PROBLEM TO WORK ON:
Lines from the one containing "Task: Select the ULB" to the end of the data below are to be restated exactly, with both ends included and nothing else.

Stored data entries:

= Beginning of Section =

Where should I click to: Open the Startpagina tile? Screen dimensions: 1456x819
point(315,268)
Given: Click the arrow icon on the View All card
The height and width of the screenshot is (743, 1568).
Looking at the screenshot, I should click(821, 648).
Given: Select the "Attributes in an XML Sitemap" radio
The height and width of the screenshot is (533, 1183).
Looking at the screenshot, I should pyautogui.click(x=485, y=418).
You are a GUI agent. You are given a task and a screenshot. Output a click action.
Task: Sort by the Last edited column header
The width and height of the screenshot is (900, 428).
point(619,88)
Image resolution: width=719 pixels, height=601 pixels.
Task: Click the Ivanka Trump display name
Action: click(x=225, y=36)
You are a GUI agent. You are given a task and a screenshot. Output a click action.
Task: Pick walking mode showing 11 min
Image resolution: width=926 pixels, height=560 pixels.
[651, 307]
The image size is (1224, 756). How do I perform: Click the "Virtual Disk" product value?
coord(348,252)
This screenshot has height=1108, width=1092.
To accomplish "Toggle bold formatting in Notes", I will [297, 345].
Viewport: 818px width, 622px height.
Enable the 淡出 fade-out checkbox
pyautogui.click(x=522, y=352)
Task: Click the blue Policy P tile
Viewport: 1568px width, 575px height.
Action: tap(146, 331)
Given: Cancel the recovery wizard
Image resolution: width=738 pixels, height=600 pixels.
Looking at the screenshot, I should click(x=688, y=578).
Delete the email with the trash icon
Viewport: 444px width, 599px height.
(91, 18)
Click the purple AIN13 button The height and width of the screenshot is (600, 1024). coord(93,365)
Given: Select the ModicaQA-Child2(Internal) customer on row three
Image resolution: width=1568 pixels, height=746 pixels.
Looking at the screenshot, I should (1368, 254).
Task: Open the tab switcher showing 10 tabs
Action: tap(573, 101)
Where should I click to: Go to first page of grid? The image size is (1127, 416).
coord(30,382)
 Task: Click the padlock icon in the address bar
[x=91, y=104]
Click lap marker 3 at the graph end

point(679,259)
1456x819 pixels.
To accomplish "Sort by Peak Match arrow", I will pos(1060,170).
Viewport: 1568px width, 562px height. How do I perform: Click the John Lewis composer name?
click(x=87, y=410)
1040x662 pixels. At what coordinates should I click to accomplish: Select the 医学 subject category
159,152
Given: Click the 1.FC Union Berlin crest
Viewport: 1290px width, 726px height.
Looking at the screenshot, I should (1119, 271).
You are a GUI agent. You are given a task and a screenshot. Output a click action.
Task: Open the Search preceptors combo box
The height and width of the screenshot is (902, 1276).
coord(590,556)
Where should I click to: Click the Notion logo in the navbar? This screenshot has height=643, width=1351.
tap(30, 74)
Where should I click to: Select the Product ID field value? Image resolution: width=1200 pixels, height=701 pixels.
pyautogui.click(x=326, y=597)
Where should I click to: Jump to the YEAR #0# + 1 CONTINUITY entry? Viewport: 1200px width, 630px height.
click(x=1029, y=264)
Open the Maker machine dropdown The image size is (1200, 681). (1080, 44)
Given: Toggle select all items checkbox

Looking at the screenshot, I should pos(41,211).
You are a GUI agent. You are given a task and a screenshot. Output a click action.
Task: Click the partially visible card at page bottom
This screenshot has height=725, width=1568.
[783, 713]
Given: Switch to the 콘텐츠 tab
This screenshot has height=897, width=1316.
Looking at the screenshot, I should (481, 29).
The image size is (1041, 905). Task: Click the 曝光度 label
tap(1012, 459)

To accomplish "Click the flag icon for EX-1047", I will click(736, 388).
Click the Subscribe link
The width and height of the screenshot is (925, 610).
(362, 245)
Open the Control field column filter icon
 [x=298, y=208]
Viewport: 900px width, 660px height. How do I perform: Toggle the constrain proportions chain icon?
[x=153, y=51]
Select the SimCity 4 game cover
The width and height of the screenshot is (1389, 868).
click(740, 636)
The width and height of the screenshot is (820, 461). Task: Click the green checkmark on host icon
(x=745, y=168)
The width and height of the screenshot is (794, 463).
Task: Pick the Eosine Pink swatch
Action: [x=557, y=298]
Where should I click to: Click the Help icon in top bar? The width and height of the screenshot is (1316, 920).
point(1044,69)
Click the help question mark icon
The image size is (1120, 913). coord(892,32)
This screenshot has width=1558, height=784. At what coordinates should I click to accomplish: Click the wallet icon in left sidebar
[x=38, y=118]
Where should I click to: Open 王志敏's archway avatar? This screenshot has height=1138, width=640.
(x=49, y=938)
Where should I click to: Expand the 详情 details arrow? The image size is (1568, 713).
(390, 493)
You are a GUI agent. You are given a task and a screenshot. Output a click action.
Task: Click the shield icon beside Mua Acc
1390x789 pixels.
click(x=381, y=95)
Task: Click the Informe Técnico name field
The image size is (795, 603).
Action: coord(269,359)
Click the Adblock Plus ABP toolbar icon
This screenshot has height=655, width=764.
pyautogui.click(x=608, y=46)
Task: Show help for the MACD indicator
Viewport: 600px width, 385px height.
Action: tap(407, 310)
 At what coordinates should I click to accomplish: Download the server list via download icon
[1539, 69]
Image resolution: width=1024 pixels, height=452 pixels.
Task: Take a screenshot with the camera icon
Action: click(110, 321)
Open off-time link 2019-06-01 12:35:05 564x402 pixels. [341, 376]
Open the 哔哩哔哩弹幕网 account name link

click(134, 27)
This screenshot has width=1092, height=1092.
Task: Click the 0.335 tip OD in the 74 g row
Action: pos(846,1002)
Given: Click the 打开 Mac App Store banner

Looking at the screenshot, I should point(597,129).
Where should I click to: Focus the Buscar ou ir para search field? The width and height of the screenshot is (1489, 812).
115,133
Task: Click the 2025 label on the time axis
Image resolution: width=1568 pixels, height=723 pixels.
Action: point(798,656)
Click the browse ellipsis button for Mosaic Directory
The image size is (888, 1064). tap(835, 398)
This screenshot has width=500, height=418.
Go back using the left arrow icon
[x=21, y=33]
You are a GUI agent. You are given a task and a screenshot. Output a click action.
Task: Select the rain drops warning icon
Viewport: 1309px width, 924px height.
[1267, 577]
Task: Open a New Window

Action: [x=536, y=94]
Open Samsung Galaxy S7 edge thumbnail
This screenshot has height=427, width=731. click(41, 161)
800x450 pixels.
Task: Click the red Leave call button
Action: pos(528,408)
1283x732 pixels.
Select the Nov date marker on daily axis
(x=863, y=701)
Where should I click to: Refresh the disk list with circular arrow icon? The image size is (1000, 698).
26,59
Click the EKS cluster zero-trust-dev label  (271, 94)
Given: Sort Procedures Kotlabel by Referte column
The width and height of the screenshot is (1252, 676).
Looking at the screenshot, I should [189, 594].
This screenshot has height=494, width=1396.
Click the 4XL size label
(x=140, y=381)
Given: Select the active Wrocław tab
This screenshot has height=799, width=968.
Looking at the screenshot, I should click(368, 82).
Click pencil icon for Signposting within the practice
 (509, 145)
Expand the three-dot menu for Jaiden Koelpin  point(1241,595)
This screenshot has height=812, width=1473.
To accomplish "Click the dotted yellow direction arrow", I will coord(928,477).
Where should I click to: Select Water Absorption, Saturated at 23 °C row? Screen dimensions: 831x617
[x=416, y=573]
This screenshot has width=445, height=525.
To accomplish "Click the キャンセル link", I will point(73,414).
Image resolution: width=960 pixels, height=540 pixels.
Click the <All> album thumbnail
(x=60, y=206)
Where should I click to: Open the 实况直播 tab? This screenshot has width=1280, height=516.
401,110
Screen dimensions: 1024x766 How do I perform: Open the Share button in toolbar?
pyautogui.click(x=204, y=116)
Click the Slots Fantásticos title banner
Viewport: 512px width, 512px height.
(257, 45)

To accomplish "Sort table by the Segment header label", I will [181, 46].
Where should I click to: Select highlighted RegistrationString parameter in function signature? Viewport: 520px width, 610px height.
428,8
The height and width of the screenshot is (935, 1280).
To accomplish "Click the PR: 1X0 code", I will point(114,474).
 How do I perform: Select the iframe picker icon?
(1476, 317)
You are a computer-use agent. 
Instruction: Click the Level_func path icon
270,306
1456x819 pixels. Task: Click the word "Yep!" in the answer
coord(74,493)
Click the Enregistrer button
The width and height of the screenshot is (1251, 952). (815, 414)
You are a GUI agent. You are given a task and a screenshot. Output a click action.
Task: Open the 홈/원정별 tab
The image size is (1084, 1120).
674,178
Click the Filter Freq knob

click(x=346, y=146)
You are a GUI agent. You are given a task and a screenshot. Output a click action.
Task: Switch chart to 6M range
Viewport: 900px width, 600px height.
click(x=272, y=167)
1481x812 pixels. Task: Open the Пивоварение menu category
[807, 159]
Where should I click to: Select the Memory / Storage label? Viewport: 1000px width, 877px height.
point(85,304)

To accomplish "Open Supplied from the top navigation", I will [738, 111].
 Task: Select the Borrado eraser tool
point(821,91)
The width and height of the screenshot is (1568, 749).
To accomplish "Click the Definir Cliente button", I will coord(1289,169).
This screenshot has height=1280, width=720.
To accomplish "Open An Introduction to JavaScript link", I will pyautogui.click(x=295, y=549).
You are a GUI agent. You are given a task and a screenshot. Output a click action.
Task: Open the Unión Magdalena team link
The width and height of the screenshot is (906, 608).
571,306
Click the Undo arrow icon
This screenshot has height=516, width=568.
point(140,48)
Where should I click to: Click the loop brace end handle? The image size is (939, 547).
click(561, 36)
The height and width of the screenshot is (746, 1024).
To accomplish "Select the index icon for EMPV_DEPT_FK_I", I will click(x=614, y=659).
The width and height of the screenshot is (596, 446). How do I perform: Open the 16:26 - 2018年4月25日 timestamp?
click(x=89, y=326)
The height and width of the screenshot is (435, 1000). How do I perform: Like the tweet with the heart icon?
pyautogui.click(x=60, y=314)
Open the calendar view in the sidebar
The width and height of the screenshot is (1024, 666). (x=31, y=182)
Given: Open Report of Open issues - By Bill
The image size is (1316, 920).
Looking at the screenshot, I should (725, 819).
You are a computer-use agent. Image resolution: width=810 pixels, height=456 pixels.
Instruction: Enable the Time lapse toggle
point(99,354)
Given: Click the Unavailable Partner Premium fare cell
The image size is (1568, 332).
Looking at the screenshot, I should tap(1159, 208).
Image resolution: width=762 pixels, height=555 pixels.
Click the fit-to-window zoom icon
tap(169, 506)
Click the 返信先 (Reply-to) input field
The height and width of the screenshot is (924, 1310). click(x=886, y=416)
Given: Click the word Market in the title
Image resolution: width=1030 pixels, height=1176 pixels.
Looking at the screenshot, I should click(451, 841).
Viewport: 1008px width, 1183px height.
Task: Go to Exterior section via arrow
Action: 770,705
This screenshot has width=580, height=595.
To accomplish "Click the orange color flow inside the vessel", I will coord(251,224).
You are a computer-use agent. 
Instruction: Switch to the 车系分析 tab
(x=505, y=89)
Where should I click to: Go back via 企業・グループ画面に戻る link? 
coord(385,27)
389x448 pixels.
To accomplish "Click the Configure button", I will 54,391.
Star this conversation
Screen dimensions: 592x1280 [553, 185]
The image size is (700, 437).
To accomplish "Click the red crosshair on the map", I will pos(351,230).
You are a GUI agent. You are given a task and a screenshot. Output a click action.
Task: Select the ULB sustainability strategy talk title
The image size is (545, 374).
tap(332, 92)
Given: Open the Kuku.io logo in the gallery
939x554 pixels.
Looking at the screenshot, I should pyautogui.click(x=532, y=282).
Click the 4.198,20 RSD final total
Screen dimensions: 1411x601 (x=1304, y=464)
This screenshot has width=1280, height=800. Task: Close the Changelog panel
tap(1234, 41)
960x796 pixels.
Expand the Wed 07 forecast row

= End of Section =

EXERCISE OUTPUT:
Task: Select the ULB sustainability strategy talk title
The image size is (545, 374).
tap(332, 92)
Given: Open the Kuku.io logo in the gallery
939x554 pixels.
Looking at the screenshot, I should pyautogui.click(x=532, y=282).
Click the 4.198,20 RSD final total
Screen dimensions: 1411x601 (x=1304, y=464)
This screenshot has width=1280, height=800. Task: Close the Changelog panel
tap(1234, 41)
960x796 pixels.
Expand the Wed 07 forecast row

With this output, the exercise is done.